2020 American romantic comedy television miniseries

Love in the Time of Corona is an American romantic comedy television miniseries created by Joanna Johnson that premiered on Freeform on August 22, 2020. The title is a play on the title of the novel Love in the Time of Cholera. The series was removed from Hulu on May 26, 2023.

==Premise==
Love in the Time of Corona follows lives of people who are looking for "love, sex and connection" during the COVID-19 pandemic while social distancing.

==Cast and characters==

===Main===

- Ava Bellows as Sophie
- Gil Bellows as Paul
- L. Scott Caldwell as Nanda
- Tommy Dorfman as Oscar
- Rya Kihlstedt as Sarah
- Leslie Odom Jr. as James
- Rainey Qualley as Elle
- Nicolette Robinson as Sade

===Recurring===
- Emilio Garcia-Sanchez as Adam
- Jordan Gavaris as Sean
- Charlie Robinson as Charles
- Tyler Alvarez as Jordan
- Gail Bean as Adeah
- Catero Alan Colbert as Dedrick
- Chelsea Zhang as Kaia

==Episodes==

| No. | Title | Directed by | Written by | Original release date | U.S. viewers (millions) |
|---|---|---|---|---|---|
| 1 | "The Course of Love" | Joanna Johnson | Joanna Johnson | August 22, 2020 | 0.201 |
| 2 | "#RelationshipGoals" | Joanna Johnson | Heather Flanders | August 22, 2020 | 0.137 |
| 3 | "Seriously Now" | Joanna Johnson | Lauren Bans | August 23, 2020 | 0.217 |
| 4 | "Love and Protest" | Joanna Johnson | Resheida Brady | August 23, 2020 | 0.134 |

==Production==
===Development===
On May 7, 2020, it was reported that Freeform had given the production a straight-to-series order consisting of four parts. Love in the Time of Corona is executive produced by Joanna Johnson, Christine Sacani, and Robyn Meisinger.

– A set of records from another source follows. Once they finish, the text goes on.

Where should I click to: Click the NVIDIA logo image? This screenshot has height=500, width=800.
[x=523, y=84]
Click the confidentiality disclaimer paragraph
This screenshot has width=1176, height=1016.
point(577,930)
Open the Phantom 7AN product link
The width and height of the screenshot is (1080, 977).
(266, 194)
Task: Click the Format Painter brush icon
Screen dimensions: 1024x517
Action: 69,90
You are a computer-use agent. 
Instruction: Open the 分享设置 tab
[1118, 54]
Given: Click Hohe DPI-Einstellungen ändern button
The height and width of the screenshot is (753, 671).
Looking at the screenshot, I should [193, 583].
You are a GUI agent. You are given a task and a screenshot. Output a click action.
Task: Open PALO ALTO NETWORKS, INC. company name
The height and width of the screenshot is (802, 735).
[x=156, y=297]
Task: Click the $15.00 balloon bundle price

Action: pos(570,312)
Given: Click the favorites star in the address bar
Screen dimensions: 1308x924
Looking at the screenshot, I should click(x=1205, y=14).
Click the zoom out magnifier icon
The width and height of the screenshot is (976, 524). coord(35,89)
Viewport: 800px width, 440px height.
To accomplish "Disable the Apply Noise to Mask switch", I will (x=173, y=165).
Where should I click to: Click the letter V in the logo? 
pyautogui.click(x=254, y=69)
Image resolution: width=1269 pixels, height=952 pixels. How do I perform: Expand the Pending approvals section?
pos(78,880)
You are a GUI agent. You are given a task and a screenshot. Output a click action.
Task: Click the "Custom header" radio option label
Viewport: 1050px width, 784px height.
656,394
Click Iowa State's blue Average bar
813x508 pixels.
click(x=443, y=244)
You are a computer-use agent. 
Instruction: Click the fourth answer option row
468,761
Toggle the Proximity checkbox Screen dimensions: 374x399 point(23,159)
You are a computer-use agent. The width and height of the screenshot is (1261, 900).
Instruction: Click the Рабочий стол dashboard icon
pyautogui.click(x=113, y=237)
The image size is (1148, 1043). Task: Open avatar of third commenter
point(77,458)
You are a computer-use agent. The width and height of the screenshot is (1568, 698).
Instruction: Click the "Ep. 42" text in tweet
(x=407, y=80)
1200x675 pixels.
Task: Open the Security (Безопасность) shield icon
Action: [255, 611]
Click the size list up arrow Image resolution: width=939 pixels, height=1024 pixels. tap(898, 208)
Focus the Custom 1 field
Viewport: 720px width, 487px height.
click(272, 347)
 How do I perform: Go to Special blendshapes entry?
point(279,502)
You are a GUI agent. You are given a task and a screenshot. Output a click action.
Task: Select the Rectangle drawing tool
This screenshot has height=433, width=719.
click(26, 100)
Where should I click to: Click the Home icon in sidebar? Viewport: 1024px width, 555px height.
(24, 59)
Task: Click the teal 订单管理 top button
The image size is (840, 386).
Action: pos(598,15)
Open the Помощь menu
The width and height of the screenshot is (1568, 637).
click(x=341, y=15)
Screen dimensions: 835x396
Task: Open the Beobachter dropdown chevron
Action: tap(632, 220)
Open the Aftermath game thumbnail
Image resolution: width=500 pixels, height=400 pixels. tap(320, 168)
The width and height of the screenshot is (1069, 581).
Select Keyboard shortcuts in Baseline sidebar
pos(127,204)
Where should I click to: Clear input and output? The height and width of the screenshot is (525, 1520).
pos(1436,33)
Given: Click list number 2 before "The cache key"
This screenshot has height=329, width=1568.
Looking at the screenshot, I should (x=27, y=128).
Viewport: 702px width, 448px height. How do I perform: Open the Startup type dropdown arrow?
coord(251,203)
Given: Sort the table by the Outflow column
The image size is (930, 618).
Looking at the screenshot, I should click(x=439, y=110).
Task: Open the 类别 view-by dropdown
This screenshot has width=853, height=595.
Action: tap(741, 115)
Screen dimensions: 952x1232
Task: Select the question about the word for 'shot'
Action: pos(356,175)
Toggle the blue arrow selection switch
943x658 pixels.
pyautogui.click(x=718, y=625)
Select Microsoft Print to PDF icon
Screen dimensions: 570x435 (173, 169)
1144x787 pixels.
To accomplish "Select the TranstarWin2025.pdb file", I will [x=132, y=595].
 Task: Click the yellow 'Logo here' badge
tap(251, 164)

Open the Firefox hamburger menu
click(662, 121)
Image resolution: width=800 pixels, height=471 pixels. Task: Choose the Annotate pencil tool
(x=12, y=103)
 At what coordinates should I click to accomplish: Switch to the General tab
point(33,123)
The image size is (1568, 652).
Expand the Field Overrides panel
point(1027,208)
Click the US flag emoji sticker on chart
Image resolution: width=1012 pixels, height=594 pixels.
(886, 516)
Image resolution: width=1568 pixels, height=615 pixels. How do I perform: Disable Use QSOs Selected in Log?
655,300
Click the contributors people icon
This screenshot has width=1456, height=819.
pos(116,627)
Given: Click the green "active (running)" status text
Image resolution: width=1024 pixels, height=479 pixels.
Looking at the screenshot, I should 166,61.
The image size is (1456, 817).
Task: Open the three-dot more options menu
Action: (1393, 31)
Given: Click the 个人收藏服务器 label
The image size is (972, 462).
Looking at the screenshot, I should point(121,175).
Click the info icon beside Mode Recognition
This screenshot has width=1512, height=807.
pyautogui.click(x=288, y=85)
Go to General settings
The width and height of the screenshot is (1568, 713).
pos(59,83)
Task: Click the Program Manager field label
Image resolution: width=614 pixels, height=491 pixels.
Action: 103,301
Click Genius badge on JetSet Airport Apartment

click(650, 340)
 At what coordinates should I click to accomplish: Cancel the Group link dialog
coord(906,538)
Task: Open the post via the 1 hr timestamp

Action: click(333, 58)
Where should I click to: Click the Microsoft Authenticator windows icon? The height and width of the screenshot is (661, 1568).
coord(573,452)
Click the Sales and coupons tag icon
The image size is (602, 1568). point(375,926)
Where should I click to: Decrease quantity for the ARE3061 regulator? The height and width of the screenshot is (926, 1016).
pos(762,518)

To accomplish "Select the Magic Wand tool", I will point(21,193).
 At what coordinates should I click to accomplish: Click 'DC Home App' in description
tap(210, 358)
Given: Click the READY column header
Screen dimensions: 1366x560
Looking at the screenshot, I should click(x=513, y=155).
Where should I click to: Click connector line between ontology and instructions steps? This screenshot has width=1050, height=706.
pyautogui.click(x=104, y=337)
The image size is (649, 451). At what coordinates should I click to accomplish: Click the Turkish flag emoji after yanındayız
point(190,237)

Anonymous Content is involved with producing the series.

===Casting===
On June 29, 2020, it was announced that Leslie Odom Jr., Nicolette Robinson, Tommy Dorfman, Rainey Qualley, Gil Bellows, Rya Kihlstedt, Ava Bellows, and L. Scott Caldwell were cast in starring roles.

===Filming===
Production began virtually on June 29, 2020, in Los Angeles using remote technologies.
on Freeform on August 22, 2020.

==Release==
The miniseries premiered on August 22, 2020, on Freeform in the United States. In selected international territories, the series is available on Disney+ under the dedicated streaming hub Star as an original series, since March 12, 2021. The series was removed from Disney+ on May 26, 2023.

==Reception==
=== Critical response===

On the review aggregator website Rotten Tomatoes, the series holds an approval rating of 58% based on 12 reviews. On Metacritic, the series holds a rating of 55 out of 100, based on 12 critics, indicating "mixed or average reviews".

=== Accolades ===
Love in the Time of Corona was one of the IMDbPro Top 200 Scripted TV Recipients for the ReFrame Stamp in 2021.